▼▼▼

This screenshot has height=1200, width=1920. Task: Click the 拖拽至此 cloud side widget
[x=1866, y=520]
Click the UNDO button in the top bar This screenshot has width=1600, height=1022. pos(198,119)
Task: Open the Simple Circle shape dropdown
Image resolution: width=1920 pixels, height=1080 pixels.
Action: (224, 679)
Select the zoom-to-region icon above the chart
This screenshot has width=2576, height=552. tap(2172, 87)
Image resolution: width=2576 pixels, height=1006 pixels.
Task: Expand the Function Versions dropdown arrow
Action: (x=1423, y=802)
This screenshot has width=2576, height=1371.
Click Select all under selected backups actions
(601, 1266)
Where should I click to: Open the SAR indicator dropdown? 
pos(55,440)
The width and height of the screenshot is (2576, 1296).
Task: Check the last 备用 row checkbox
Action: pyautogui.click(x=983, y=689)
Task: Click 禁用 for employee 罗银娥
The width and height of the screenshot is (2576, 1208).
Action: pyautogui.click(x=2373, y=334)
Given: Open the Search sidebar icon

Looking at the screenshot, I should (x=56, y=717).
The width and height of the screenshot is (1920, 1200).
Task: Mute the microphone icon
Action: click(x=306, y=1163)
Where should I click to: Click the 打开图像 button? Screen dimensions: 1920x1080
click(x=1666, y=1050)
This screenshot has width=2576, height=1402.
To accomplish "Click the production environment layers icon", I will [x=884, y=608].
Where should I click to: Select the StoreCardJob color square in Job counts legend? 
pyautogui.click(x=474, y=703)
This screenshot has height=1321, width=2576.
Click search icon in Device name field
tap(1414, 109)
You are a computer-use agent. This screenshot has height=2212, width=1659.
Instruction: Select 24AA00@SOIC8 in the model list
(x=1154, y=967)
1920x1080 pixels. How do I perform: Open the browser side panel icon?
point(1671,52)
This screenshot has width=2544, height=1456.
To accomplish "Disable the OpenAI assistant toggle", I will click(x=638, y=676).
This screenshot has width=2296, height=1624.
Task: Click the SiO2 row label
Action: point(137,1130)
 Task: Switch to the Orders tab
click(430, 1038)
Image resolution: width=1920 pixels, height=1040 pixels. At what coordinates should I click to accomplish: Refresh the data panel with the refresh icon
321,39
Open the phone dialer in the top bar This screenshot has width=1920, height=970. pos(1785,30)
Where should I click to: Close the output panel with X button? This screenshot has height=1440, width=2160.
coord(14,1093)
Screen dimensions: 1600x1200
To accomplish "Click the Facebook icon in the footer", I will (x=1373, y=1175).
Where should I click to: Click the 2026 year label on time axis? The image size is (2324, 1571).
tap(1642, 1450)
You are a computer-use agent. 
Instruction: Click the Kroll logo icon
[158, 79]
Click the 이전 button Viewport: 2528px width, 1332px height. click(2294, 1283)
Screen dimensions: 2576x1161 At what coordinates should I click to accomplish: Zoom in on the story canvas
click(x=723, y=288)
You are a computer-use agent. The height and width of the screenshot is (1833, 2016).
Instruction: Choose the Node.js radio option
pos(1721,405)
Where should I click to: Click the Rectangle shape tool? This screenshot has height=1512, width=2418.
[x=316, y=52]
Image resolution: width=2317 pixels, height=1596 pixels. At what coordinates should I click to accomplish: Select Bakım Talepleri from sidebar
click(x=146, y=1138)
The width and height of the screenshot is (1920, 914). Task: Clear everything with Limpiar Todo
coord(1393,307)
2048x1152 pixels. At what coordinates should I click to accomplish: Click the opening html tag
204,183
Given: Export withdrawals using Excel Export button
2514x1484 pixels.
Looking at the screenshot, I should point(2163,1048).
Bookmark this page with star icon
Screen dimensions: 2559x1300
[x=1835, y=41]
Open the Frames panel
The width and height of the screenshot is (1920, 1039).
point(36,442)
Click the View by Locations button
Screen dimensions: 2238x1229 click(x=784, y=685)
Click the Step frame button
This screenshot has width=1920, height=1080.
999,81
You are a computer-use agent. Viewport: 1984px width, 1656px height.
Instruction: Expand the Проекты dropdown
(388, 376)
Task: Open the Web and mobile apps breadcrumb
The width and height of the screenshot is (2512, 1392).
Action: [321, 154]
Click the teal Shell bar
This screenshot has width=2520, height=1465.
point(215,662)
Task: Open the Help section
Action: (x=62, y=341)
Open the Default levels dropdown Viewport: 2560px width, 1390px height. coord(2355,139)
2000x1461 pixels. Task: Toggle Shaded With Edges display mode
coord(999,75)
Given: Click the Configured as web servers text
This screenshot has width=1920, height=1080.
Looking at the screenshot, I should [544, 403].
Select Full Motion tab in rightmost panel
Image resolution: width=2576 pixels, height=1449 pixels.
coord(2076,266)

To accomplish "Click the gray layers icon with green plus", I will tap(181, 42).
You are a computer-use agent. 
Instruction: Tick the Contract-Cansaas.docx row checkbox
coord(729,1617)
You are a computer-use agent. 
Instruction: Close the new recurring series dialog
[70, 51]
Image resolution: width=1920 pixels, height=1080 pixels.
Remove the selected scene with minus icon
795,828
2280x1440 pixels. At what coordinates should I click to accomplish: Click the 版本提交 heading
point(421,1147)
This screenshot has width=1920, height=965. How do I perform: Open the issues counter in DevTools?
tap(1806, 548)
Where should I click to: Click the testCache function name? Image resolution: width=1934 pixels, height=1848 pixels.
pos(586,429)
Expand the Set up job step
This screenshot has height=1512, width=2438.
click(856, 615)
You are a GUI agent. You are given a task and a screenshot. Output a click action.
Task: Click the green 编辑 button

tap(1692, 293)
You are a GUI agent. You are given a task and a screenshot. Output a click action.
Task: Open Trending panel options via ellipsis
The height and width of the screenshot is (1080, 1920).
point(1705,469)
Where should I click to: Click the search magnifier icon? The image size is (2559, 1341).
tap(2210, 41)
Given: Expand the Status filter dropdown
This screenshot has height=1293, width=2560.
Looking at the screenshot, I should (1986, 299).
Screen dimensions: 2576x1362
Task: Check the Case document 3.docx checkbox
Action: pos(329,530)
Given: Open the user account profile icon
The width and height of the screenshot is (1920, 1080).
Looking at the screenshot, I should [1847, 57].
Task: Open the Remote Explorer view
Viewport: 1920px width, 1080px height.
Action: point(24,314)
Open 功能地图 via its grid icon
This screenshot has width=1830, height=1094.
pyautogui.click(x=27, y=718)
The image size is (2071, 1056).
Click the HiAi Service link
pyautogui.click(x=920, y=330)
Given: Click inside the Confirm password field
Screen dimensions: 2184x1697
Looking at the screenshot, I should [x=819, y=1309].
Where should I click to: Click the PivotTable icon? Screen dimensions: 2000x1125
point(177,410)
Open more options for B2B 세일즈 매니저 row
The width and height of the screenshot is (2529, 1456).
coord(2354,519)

▲▲▲

■ What the task requires
Above are the records; copy all of them exactly.

■ Exercise answer
This screenshot has height=1200, width=1920. Task: Click the 拖拽至此 cloud side widget
[x=1866, y=520]
Click the UNDO button in the top bar This screenshot has width=1600, height=1022. pos(198,119)
Task: Open the Simple Circle shape dropdown
Image resolution: width=1920 pixels, height=1080 pixels.
Action: (224, 679)
Select the zoom-to-region icon above the chart
This screenshot has width=2576, height=552. tap(2172, 87)
Image resolution: width=2576 pixels, height=1006 pixels.
Task: Expand the Function Versions dropdown arrow
Action: (x=1423, y=802)
This screenshot has width=2576, height=1371.
Click Select all under selected backups actions
(601, 1266)
Where should I click to: Open the SAR indicator dropdown? 
pos(55,440)
The width and height of the screenshot is (2576, 1296).
Task: Check the last 备用 row checkbox
Action: pyautogui.click(x=983, y=689)
Task: Click 禁用 for employee 罗银娥
The width and height of the screenshot is (2576, 1208).
Action: pyautogui.click(x=2373, y=334)
Given: Open the Search sidebar icon

Looking at the screenshot, I should (x=56, y=717).
The width and height of the screenshot is (1920, 1200).
Task: Mute the microphone icon
Action: click(x=306, y=1163)
Where should I click to: Click the 打开图像 button? Screen dimensions: 1920x1080
click(x=1666, y=1050)
This screenshot has width=2576, height=1402.
To accomplish "Click the production environment layers icon", I will [x=884, y=608].
Where should I click to: Select the StoreCardJob color square in Job counts legend? 
pyautogui.click(x=474, y=703)
This screenshot has height=1321, width=2576.
Click search icon in Device name field
tap(1414, 109)
You are a computer-use agent. This screenshot has height=2212, width=1659.
Instruction: Select 24AA00@SOIC8 in the model list
(x=1154, y=967)
1920x1080 pixels. How do I perform: Open the browser side panel icon?
point(1671,52)
This screenshot has width=2544, height=1456.
To accomplish "Disable the OpenAI assistant toggle", I will click(x=638, y=676).
This screenshot has width=2296, height=1624.
Task: Click the SiO2 row label
Action: point(137,1130)
 Task: Switch to the Orders tab
click(430, 1038)
Image resolution: width=1920 pixels, height=1040 pixels. At what coordinates should I click to accomplish: Refresh the data panel with the refresh icon
321,39
Open the phone dialer in the top bar This screenshot has width=1920, height=970. pos(1785,30)
Where should I click to: Close the output panel with X button? This screenshot has height=1440, width=2160.
coord(14,1093)
Screen dimensions: 1600x1200
To accomplish "Click the Facebook icon in the footer", I will (x=1373, y=1175).
Where should I click to: Click the 2026 year label on time axis? The image size is (2324, 1571).
tap(1642, 1450)
You are a computer-use agent. 
Instruction: Click the Kroll logo icon
[158, 79]
Click the 이전 button Viewport: 2528px width, 1332px height. click(2294, 1283)
Screen dimensions: 2576x1161 At what coordinates should I click to accomplish: Zoom in on the story canvas
click(x=723, y=288)
You are a computer-use agent. The height and width of the screenshot is (1833, 2016).
Instruction: Choose the Node.js radio option
pos(1721,405)
Where should I click to: Click the Rectangle shape tool? This screenshot has height=1512, width=2418.
[x=316, y=52]
Image resolution: width=2317 pixels, height=1596 pixels. At what coordinates should I click to accomplish: Select Bakım Talepleri from sidebar
click(x=146, y=1138)
The width and height of the screenshot is (1920, 914). Task: Clear everything with Limpiar Todo
coord(1393,307)
2048x1152 pixels. At what coordinates should I click to accomplish: Click the opening html tag
204,183
Given: Export withdrawals using Excel Export button
2514x1484 pixels.
Looking at the screenshot, I should point(2163,1048).
Bookmark this page with star icon
Screen dimensions: 2559x1300
[x=1835, y=41]
Open the Frames panel
The width and height of the screenshot is (1920, 1039).
point(36,442)
Click the View by Locations button
Screen dimensions: 2238x1229 click(x=784, y=685)
Click the Step frame button
This screenshot has width=1920, height=1080.
999,81
You are a computer-use agent. Viewport: 1984px width, 1656px height.
Instruction: Expand the Проекты dropdown
(388, 376)
Task: Open the Web and mobile apps breadcrumb
The width and height of the screenshot is (2512, 1392).
Action: [321, 154]
Click the teal Shell bar
This screenshot has width=2520, height=1465.
point(215,662)
Task: Open the Help section
Action: (x=62, y=341)
Open the Default levels dropdown Viewport: 2560px width, 1390px height. coord(2355,139)
2000x1461 pixels. Task: Toggle Shaded With Edges display mode
coord(999,75)
Given: Click the Configured as web servers text
This screenshot has width=1920, height=1080.
Looking at the screenshot, I should [544, 403].
Select Full Motion tab in rightmost panel
Image resolution: width=2576 pixels, height=1449 pixels.
coord(2076,266)

To accomplish "Click the gray layers icon with green plus", I will tap(181, 42).
You are a computer-use agent. 
Instruction: Tick the Contract-Cansaas.docx row checkbox
coord(729,1617)
You are a computer-use agent. 
Instruction: Close the new recurring series dialog
[70, 51]
Image resolution: width=1920 pixels, height=1080 pixels.
Remove the selected scene with minus icon
795,828
2280x1440 pixels. At what coordinates should I click to accomplish: Click the 版本提交 heading
point(421,1147)
This screenshot has width=1920, height=965. How do I perform: Open the issues counter in DevTools?
tap(1806, 548)
Where should I click to: Click the testCache function name? Image resolution: width=1934 pixels, height=1848 pixels.
pos(586,429)
Expand the Set up job step
This screenshot has height=1512, width=2438.
click(856, 615)
You are a GUI agent. You are given a task and a screenshot. Output a click action.
Task: Click the green 编辑 button

tap(1692, 293)
You are a GUI agent. You are given a task and a screenshot. Output a click action.
Task: Open Trending panel options via ellipsis
The height and width of the screenshot is (1080, 1920).
point(1705,469)
Where should I click to: Click the search magnifier icon? The image size is (2559, 1341).
tap(2210, 41)
Given: Expand the Status filter dropdown
This screenshot has height=1293, width=2560.
Looking at the screenshot, I should (1986, 299).
Screen dimensions: 2576x1362
Task: Check the Case document 3.docx checkbox
Action: pos(329,530)
Given: Open the user account profile icon
The width and height of the screenshot is (1920, 1080).
Looking at the screenshot, I should [1847, 57].
Task: Open the Remote Explorer view
Viewport: 1920px width, 1080px height.
Action: point(24,314)
Open 功能地图 via its grid icon
This screenshot has width=1830, height=1094.
pyautogui.click(x=27, y=718)
The image size is (2071, 1056).
Click the HiAi Service link
pyautogui.click(x=920, y=330)
Given: Click inside the Confirm password field
Screen dimensions: 2184x1697
Looking at the screenshot, I should [x=819, y=1309].
Where should I click to: Click the PivotTable icon? Screen dimensions: 2000x1125
point(177,410)
Open more options for B2B 세일즈 매니저 row
The width and height of the screenshot is (2529, 1456).
coord(2354,519)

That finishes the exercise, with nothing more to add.